La inauguración de la Planta Renacer en San Pedro de Macorís marca un hito en el reciclaje de plástico en República Dominicana.
Esta instalación tiene la capacidad de reciclar hasta cinco billones de botellas de plástico anuales, produciendo resina PET de grado alimenticio.
La planta es resultado de una alianza entre las empresas Diesco e Invema, con una inversión cercana a los 50 millones de dólares.
Desde su inicio de operaciones en junio de 2025, ha recolectado aproximadamente 15,000 toneladas de botellas plásticas en todo el país.
Gerge Gatlin, director general de Invema, destacó que la planta utiliza tecnología moderna para llevar el reciclaje a cada rincón del país.

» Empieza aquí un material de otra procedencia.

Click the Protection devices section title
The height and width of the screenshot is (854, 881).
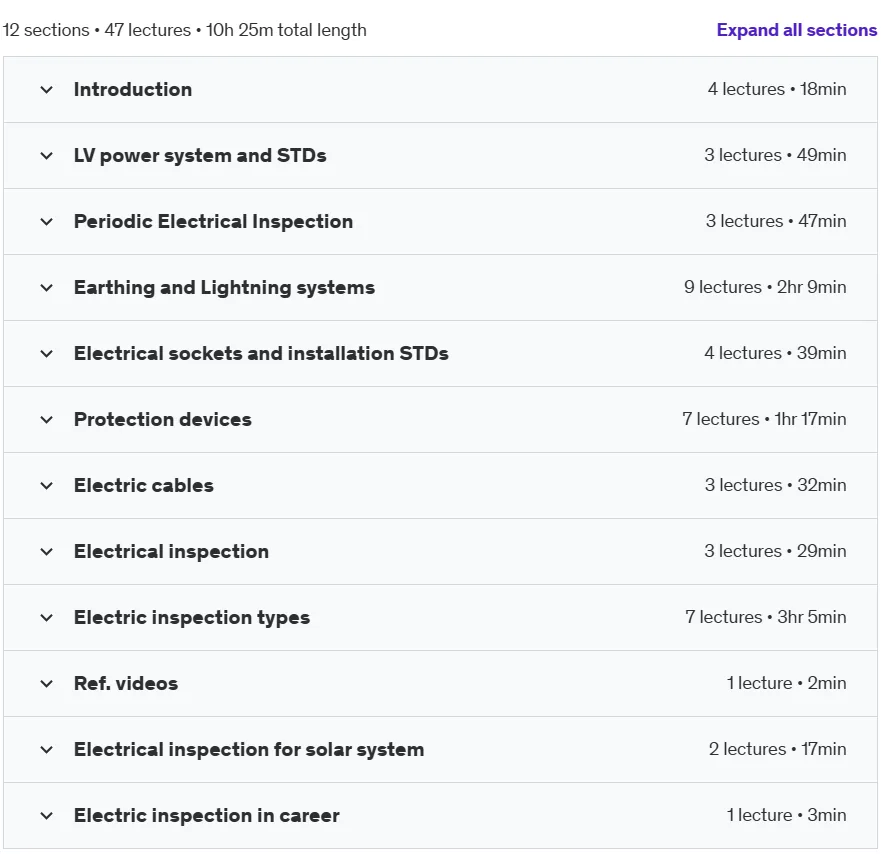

Aseguró que las botellas recicladas pueden ser reutilizadas indefinidamente.
Impacto en el empleo y sostenibilidad
La planta genera empleo para cerca de 500 personas de manera directa y alrededor de 5,000 de forma indirecta.
Además, se ha convertido en una fuente de ingresos para recolectores y proveedores a nivel nacional.
Manuel Díez Cabral, CEO de Diesco, mencionó que la planta puede procesar más de 1.5 millones de botellas al día, lo que contribuirá a reducir en 36,000 toneladas las emisiones de CO2 anuales.
Esto posiciona a República Dominicana como un referente en sostenibilidad en la región.
El proyecto también busca reducir la dependencia de importaciones y abrir nuevas oportunidades de exportación.
Según Díez Cabral, esto no solo es una cuestión de sostenibilidad, sino una estrategia industrial que fortalece la economía local.
Proceso de reciclaje y futuro del proyecto
El proceso de reciclaje comienza con la recolección de botellas posconsumo, que son adquiridas a recolectores y centros de acopio.
Luego, las botellas son clasificadas y trituradas para separar sus componentes.
Después de la trituración, el material se somete a un lavado intensivo para eliminar impurezas.
Posteriormente, el PET limpio se extruye y se transforma en resina, apta para la fabricación de nuevos envases.
La planta también tiene planes para una segunda fase que incluirá el reciclaje de tapas y etiquetas, con el objetivo de aprovechar el 100% de las botellas PET.
Además, se prevé la creación de un museo interactivo para educar sobre el reciclaje.